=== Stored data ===
========

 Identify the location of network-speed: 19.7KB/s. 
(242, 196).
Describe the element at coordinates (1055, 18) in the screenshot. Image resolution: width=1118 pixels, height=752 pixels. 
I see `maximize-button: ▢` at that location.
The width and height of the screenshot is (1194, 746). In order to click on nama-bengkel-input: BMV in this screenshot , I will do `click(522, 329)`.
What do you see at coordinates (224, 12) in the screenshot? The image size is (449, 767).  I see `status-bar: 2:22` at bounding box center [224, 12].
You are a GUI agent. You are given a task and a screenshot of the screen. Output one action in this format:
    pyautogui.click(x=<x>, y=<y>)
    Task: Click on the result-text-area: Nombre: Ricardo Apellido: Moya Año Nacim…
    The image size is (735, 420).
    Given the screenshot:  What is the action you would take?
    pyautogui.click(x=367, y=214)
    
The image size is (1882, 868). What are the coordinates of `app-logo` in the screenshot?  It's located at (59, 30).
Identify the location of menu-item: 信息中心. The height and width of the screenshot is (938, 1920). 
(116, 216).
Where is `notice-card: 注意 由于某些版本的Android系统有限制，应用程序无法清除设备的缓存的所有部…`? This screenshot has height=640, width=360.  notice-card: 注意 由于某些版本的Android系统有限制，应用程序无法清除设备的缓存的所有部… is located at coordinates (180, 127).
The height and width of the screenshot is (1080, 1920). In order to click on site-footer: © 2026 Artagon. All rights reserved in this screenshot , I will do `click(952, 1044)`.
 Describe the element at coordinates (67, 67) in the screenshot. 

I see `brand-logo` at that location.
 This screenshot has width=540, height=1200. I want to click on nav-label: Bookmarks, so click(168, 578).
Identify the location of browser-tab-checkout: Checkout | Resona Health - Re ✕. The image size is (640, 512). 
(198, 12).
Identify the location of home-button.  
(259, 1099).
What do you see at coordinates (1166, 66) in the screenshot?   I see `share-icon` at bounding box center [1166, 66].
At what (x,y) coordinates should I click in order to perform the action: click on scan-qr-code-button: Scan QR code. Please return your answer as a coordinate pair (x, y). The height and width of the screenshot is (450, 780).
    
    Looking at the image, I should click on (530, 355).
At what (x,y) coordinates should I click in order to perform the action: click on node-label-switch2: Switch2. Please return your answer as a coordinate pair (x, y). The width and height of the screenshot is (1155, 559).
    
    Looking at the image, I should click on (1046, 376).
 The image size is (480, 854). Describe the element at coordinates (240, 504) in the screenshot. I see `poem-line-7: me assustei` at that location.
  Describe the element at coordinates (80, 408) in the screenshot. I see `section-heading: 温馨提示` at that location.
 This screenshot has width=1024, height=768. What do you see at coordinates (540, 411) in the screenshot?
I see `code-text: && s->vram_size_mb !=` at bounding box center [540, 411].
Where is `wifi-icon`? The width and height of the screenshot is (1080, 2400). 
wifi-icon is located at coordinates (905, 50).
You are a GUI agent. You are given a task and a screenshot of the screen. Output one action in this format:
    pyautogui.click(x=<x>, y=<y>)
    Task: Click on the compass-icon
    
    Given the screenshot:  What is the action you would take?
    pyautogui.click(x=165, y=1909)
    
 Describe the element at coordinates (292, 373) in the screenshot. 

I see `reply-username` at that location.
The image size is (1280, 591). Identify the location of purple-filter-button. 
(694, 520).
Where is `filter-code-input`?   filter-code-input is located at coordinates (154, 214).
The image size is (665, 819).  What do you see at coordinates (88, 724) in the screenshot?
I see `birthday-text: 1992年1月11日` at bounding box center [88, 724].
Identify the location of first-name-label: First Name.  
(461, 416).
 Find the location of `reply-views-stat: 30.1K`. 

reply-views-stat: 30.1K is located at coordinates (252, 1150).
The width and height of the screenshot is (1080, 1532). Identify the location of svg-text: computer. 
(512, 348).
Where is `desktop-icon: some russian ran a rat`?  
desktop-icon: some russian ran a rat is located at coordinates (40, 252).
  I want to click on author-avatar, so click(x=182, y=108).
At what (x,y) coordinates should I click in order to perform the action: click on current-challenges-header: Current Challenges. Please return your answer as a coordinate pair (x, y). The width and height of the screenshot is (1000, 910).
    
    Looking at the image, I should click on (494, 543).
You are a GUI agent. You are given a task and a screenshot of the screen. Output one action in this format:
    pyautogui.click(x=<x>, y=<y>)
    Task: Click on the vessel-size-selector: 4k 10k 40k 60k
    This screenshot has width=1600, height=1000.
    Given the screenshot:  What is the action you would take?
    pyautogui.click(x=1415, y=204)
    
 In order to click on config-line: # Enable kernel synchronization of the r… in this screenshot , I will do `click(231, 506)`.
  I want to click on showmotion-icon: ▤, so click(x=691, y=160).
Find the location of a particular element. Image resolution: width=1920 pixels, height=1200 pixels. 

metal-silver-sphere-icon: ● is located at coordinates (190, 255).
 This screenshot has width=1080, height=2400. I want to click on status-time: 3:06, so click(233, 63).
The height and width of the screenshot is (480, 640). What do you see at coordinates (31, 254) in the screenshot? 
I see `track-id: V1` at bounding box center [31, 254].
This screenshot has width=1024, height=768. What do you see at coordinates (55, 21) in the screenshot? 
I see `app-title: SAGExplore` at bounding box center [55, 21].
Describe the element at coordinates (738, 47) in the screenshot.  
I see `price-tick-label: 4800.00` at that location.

========

=== What you should do ===
Change every "Identify the location of" in the stored data above to "Locate", and write out all of it again with nothing else altered.

=== Response for this exercise ===
 Locate network-speed: 19.7KB/s. 
(242, 196).
Describe the element at coordinates (1055, 18) in the screenshot. Image resolution: width=1118 pixels, height=752 pixels. 
I see `maximize-button: ▢` at that location.
The width and height of the screenshot is (1194, 746). In order to click on nama-bengkel-input: BMV in this screenshot , I will do `click(522, 329)`.
What do you see at coordinates (224, 12) in the screenshot? The image size is (449, 767).  I see `status-bar: 2:22` at bounding box center [224, 12].
You are a GUI agent. You are given a task and a screenshot of the screen. Output one action in this format:
    pyautogui.click(x=<x>, y=<y>)
    Task: Click on the result-text-area: Nombre: Ricardo Apellido: Moya Año Nacim…
    The image size is (735, 420).
    Given the screenshot:  What is the action you would take?
    pyautogui.click(x=367, y=214)
    
The image size is (1882, 868). What are the coordinates of `app-logo` in the screenshot?  It's located at (59, 30).
Locate menu-item: 信息中心. The height and width of the screenshot is (938, 1920). 
(116, 216).
Where is `notice-card: 注意 由于某些版本的Android系统有限制，应用程序无法清除设备的缓存的所有部…`? This screenshot has height=640, width=360.  notice-card: 注意 由于某些版本的Android系统有限制，应用程序无法清除设备的缓存的所有部… is located at coordinates (180, 127).
The height and width of the screenshot is (1080, 1920). In order to click on site-footer: © 2026 Artagon. All rights reserved in this screenshot , I will do `click(952, 1044)`.
 Describe the element at coordinates (67, 67) in the screenshot. 

I see `brand-logo` at that location.
 This screenshot has width=540, height=1200. I want to click on nav-label: Bookmarks, so click(168, 578).
Locate browser-tab-checkout: Checkout | Resona Health - Re ✕. The image size is (640, 512). 
(198, 12).
Locate home-button.  
(259, 1099).
What do you see at coordinates (1166, 66) in the screenshot?   I see `share-icon` at bounding box center [1166, 66].
At what (x,y) coordinates should I click in order to perform the action: click on scan-qr-code-button: Scan QR code. Please return your answer as a coordinate pair (x, y). The height and width of the screenshot is (450, 780).
    
    Looking at the image, I should click on (530, 355).
At what (x,y) coordinates should I click in order to perform the action: click on node-label-switch2: Switch2. Please return your answer as a coordinate pair (x, y). The width and height of the screenshot is (1155, 559).
    
    Looking at the image, I should click on (1046, 376).
 The image size is (480, 854). Describe the element at coordinates (240, 504) in the screenshot. I see `poem-line-7: me assustei` at that location.
  Describe the element at coordinates (80, 408) in the screenshot. I see `section-heading: 温馨提示` at that location.
 This screenshot has width=1024, height=768. What do you see at coordinates (540, 411) in the screenshot?
I see `code-text: && s->vram_size_mb !=` at bounding box center [540, 411].
Where is `wifi-icon`? The width and height of the screenshot is (1080, 2400). 
wifi-icon is located at coordinates (905, 50).
You are a GUI agent. You are given a task and a screenshot of the screen. Output one action in this format:
    pyautogui.click(x=<x>, y=<y>)
    Task: Click on the compass-icon
    
    Given the screenshot:  What is the action you would take?
    pyautogui.click(x=165, y=1909)
    
 Describe the element at coordinates (292, 373) in the screenshot. 

I see `reply-username` at that location.
The image size is (1280, 591). Locate purple-filter-button. 
(694, 520).
Where is `filter-code-input`?   filter-code-input is located at coordinates (154, 214).
The image size is (665, 819).  What do you see at coordinates (88, 724) in the screenshot?
I see `birthday-text: 1992年1月11日` at bounding box center [88, 724].
Locate first-name-label: First Name.  
(461, 416).
 Find the location of `reply-views-stat: 30.1K`. 

reply-views-stat: 30.1K is located at coordinates (252, 1150).
The width and height of the screenshot is (1080, 1532). Locate svg-text: computer. 
(512, 348).
Where is `desktop-icon: some russian ran a rat`?  
desktop-icon: some russian ran a rat is located at coordinates (40, 252).
  I want to click on author-avatar, so click(x=182, y=108).
At what (x,y) coordinates should I click in order to perform the action: click on current-challenges-header: Current Challenges. Please return your answer as a coordinate pair (x, y). The width and height of the screenshot is (1000, 910).
    
    Looking at the image, I should click on (494, 543).
You are a GUI agent. You are given a task and a screenshot of the screen. Output one action in this format:
    pyautogui.click(x=<x>, y=<y>)
    Task: Click on the vessel-size-selector: 4k 10k 40k 60k
    This screenshot has width=1600, height=1000.
    Given the screenshot:  What is the action you would take?
    pyautogui.click(x=1415, y=204)
    
 In order to click on config-line: # Enable kernel synchronization of the r… in this screenshot , I will do `click(231, 506)`.
  I want to click on showmotion-icon: ▤, so click(x=691, y=160).
Find the location of a particular element. Image resolution: width=1920 pixels, height=1200 pixels. 

metal-silver-sphere-icon: ● is located at coordinates (190, 255).
 This screenshot has width=1080, height=2400. I want to click on status-time: 3:06, so click(233, 63).
The height and width of the screenshot is (480, 640). What do you see at coordinates (31, 254) in the screenshot? 
I see `track-id: V1` at bounding box center [31, 254].
This screenshot has width=1024, height=768. What do you see at coordinates (55, 21) in the screenshot? 
I see `app-title: SAGExplore` at bounding box center [55, 21].
Describe the element at coordinates (738, 47) in the screenshot.  
I see `price-tick-label: 4800.00` at that location.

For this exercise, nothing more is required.